猛暑が少し和らぐ5月下旬のバンコク。チャラート・ウォーラチャットが国会前でハンストを始めたというニュースを新聞で読んで見物に出かけました。写真中央の人です。
空軍の技術畑の下士官から少尉になった後政界に身を投じました。下院議員経験があります。彼はハンスト政治家としてかなり有名です。1980年代には3回ハンストをしました。92年には4月にハンストを始め、翌月の政変の火付け役になりました。
94年には憲法の全面改正を要求していました。当時の政治状況から判断すると、とうてい実現不可能と思われました。ところが、直後に政治改革論が盛り上がり始め、3年後には憲法の全面改正が実現しました。現行の1997年憲法です。

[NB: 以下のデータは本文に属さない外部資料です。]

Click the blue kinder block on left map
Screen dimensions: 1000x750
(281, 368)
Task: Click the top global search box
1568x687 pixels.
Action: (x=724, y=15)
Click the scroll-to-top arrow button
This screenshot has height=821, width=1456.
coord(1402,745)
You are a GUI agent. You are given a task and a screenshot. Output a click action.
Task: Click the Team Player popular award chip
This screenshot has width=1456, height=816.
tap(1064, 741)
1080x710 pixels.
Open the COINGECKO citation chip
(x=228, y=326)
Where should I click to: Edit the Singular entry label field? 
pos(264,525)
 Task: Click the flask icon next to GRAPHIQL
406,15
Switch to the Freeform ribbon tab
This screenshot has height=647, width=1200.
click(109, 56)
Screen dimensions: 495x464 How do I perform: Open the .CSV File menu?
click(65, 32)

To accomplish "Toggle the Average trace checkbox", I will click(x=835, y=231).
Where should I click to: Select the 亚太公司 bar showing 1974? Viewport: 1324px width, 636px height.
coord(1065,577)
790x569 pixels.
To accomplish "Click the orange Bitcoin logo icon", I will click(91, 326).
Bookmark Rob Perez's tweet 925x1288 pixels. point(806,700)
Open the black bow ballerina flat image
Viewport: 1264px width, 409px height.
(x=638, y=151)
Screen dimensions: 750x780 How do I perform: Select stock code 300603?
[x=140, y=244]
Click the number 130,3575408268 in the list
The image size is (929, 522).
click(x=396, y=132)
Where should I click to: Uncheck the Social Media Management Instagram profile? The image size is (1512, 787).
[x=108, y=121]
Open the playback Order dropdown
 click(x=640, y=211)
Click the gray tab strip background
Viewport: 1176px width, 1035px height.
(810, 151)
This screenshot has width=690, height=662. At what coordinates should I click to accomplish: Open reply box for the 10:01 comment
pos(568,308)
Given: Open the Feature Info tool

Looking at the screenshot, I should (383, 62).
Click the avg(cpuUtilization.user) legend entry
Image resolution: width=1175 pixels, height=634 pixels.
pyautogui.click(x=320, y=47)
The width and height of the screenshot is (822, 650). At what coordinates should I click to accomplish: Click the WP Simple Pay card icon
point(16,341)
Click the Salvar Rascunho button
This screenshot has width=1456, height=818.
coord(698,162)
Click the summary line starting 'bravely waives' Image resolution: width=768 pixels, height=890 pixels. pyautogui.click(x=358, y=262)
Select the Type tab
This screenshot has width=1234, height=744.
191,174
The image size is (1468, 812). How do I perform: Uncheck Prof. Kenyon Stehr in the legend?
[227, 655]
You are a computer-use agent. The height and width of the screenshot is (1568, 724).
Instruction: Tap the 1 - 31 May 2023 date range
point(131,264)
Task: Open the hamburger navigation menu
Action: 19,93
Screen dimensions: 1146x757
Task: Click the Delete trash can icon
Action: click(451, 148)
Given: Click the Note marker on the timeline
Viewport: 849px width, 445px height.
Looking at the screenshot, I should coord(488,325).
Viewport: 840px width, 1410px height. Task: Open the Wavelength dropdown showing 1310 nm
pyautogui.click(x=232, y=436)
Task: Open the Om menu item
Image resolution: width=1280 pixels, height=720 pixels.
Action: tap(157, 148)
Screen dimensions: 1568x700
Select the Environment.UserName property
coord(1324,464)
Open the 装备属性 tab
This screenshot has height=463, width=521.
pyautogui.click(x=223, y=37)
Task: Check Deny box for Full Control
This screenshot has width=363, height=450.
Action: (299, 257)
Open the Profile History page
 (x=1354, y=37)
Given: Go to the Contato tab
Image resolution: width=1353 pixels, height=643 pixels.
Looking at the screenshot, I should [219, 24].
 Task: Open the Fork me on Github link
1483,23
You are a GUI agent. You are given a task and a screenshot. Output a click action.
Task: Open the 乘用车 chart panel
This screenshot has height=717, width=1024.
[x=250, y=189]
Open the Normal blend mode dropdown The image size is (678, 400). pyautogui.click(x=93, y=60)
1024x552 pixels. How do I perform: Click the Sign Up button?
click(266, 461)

瓢箪から駒のような話です。タイ政治研究者としては先見の明のなさを恥じなければなりません。
タイでは1990年代に民主政治が定着しました。チャラートは92年5月政変と97年憲法という民主化にとっての二大事件で先鋒を務めたことになります。民主化の英雄の一人に数えられます。ところが、彼は2000年の上院議員選挙に首都で立候補して惨敗しました。そこで、2001年の下院議員選挙に首都でもう一度立候補しました。今度は資格なしとして立候補を認められませんでした。前年の上院選で、首都では再選挙が実施されました。彼はその再選挙で投票に行きませんでした。97年憲法では投票は義務となっており、その義務を怠ったという理由で資格を剥奪されたのです。
92年5月政変での手柄は都市中間層に奪われました。97年憲法はエリート主義的な内容になり、鳶に油揚げをさらわれた格好となりました。チャラートのような体力勝負派がさほど評価されないところに、タイの民主化の鍵があるのでしょう。